> [WHAT YOU ARE ASKED TO DO]:
The entries below must be reproduced exactly; their pictures are not part of the copy.

> [THE DATA]:
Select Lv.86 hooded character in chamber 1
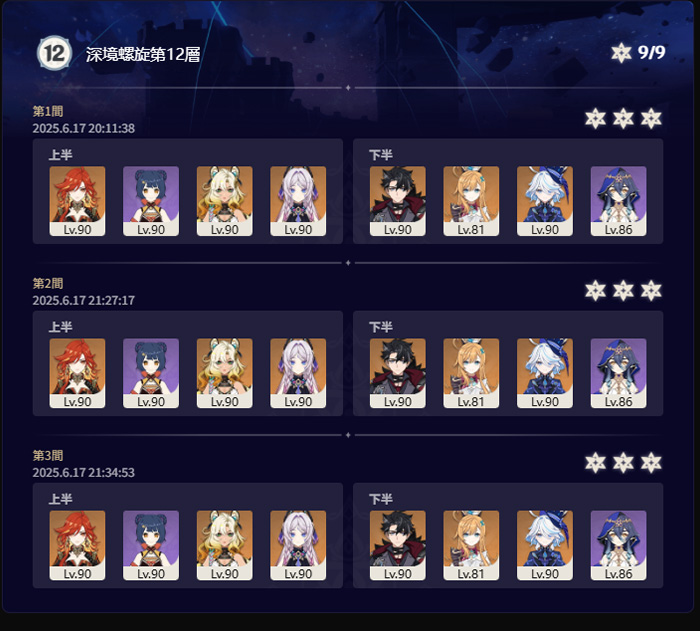700x631 pixels. point(618,201)
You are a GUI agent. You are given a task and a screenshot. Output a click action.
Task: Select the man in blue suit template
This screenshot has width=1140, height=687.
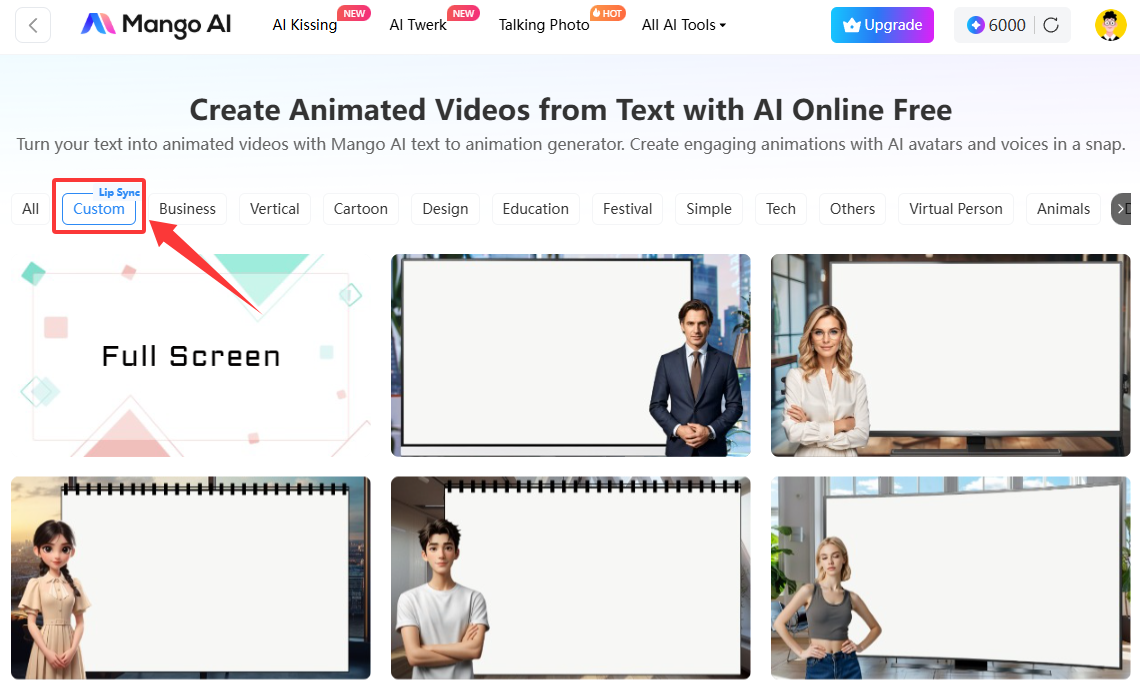570,355
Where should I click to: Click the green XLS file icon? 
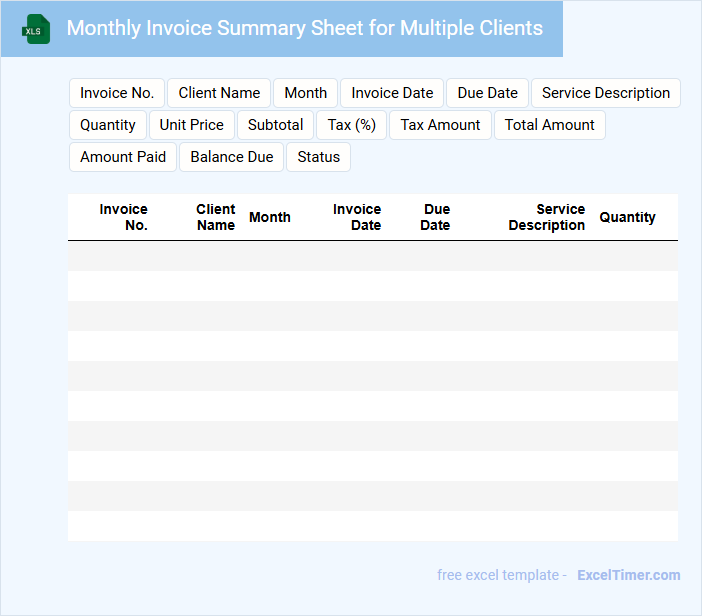(x=36, y=29)
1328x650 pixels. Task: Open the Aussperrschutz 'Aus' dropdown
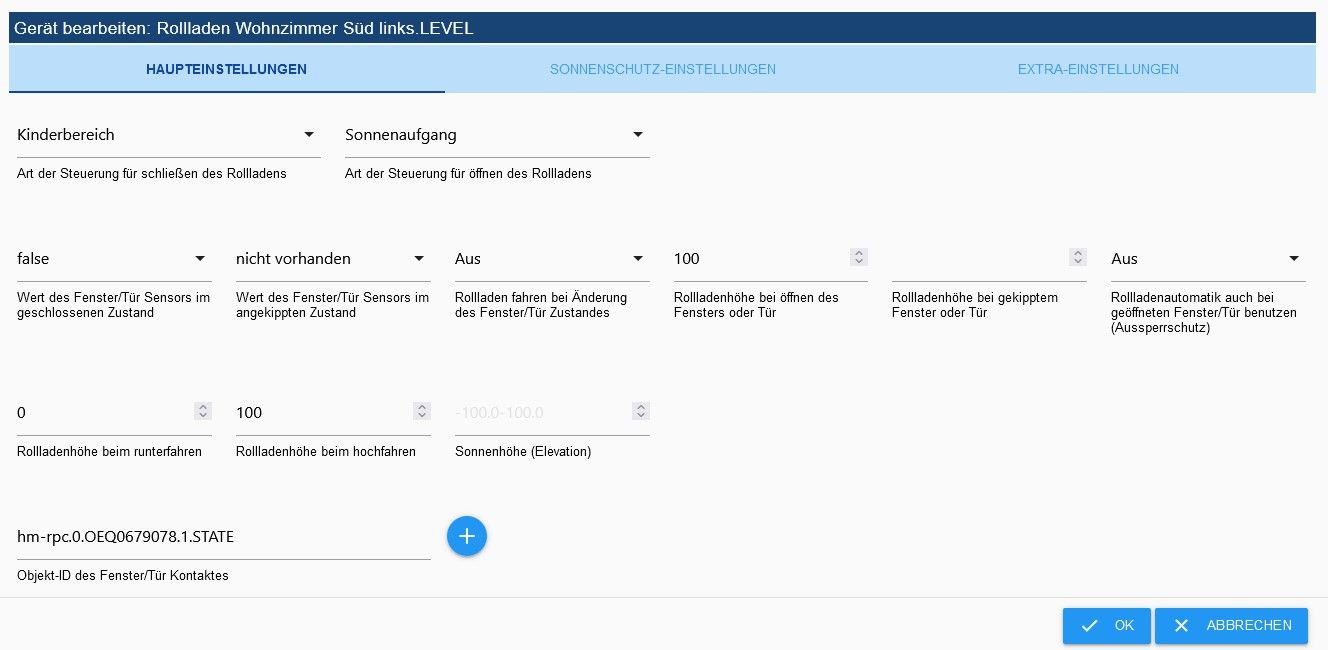tap(1207, 259)
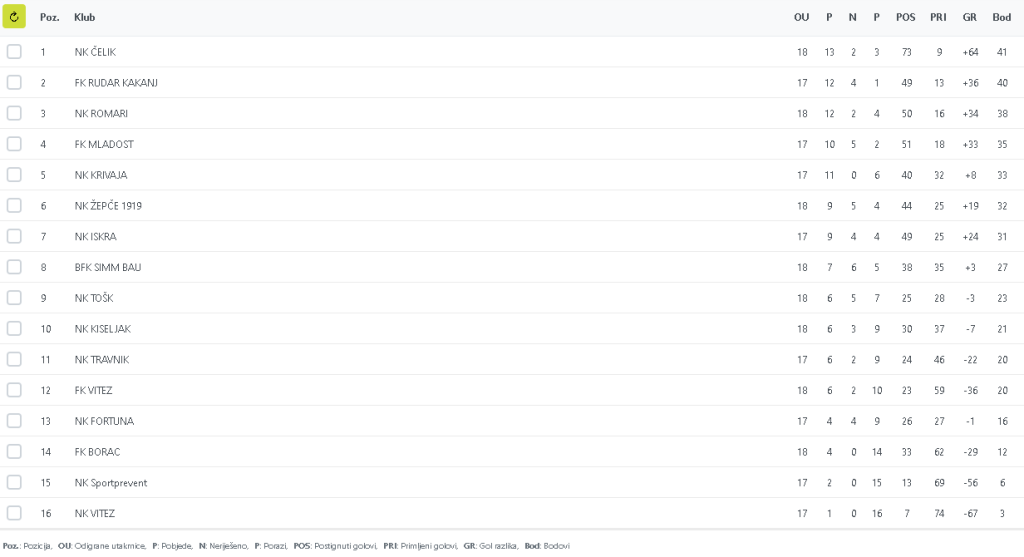Sort by the Klub column header
The width and height of the screenshot is (1024, 557).
click(x=85, y=18)
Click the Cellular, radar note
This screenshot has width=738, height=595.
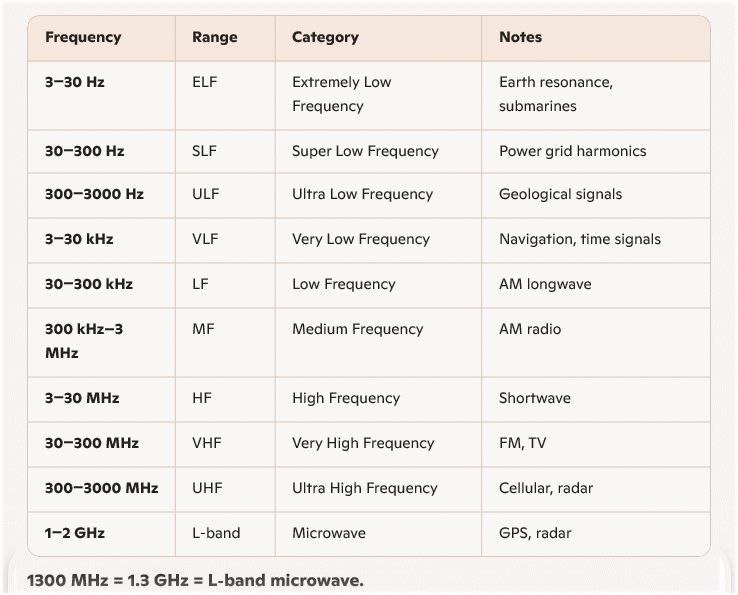[x=545, y=488]
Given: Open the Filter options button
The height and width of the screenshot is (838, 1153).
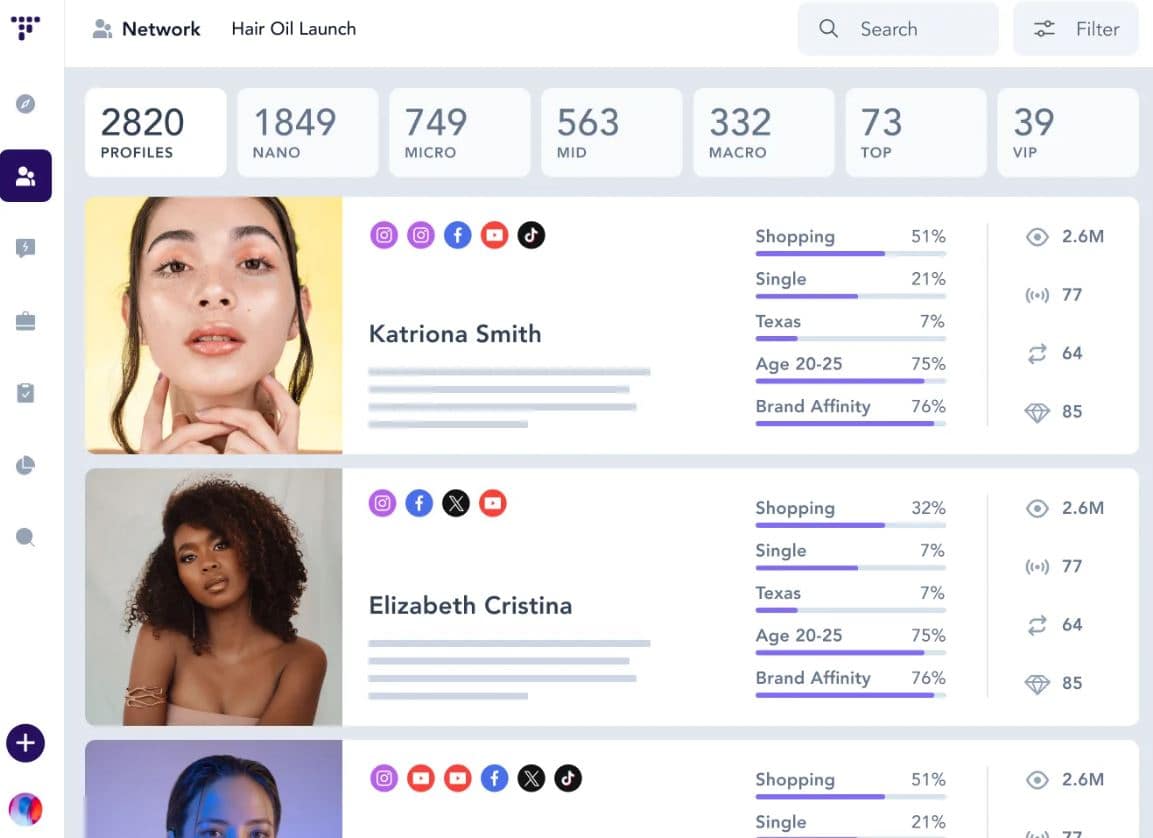Looking at the screenshot, I should (x=1076, y=29).
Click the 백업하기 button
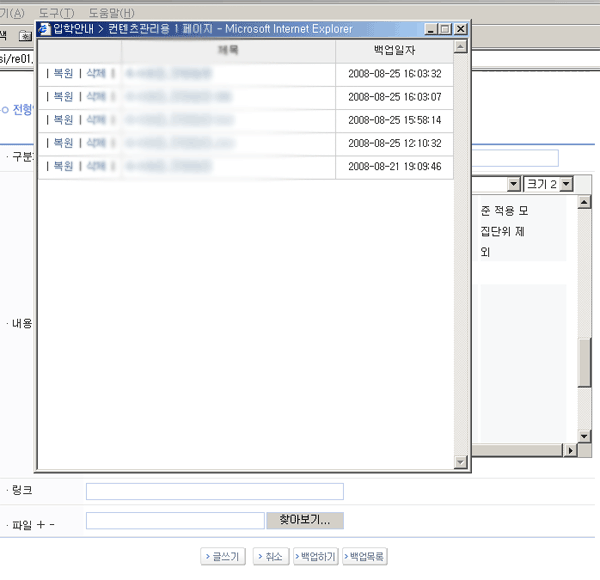The height and width of the screenshot is (580, 600). (315, 556)
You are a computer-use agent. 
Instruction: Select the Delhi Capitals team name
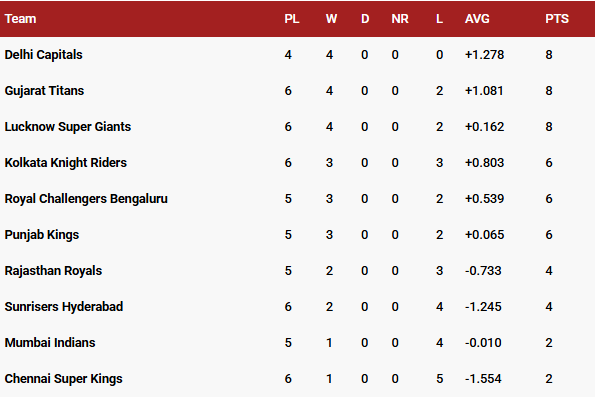(x=44, y=55)
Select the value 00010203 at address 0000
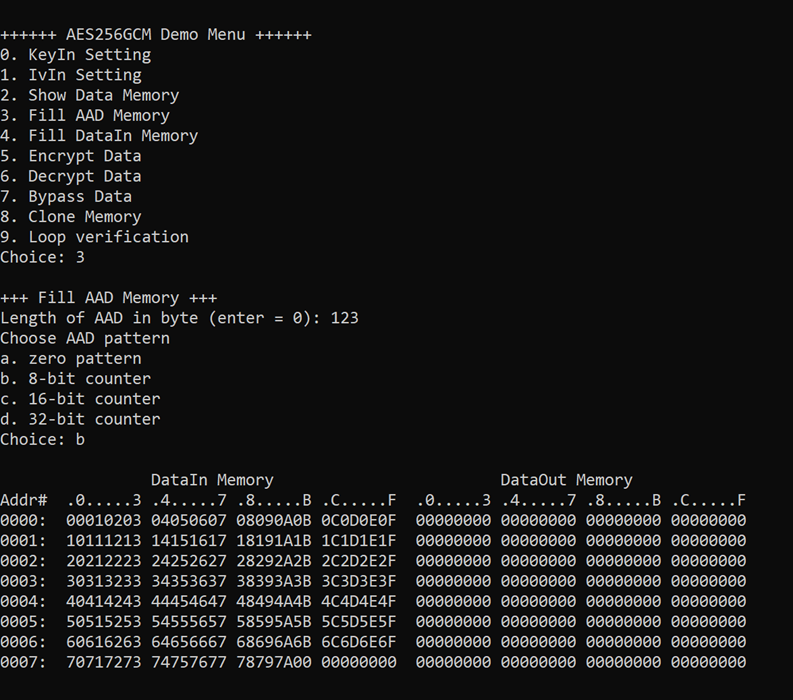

> [WRITTEN SOLUTION]:
Select Lv.86 hooded character in chamber 1
700x631 pixels. point(618,201)
You are a GUI agent. You are given a task and a screenshot. Output a click action.
Task: Select the man in blue suit template
This screenshot has width=1140, height=687.
570,355
Where should I click to: Click the green XLS file icon? 
(x=36, y=29)
1328x650 pixels. Task: Open the Aussperrschutz 'Aus' dropdown
tap(1207, 259)
Sort by the Klub column header
The width and height of the screenshot is (1024, 557).
click(x=85, y=18)
Click the Cellular, radar note
This screenshot has width=738, height=595.
[x=545, y=488]
Given: Open the Filter options button
The height and width of the screenshot is (838, 1153).
Looking at the screenshot, I should (x=1076, y=29).
Click the 백업하기 button
The height and width of the screenshot is (580, 600). (315, 556)
You are a computer-use agent. 
Instruction: Select the Delhi Capitals team name
(x=44, y=55)
Select the value 00010203 at address 0000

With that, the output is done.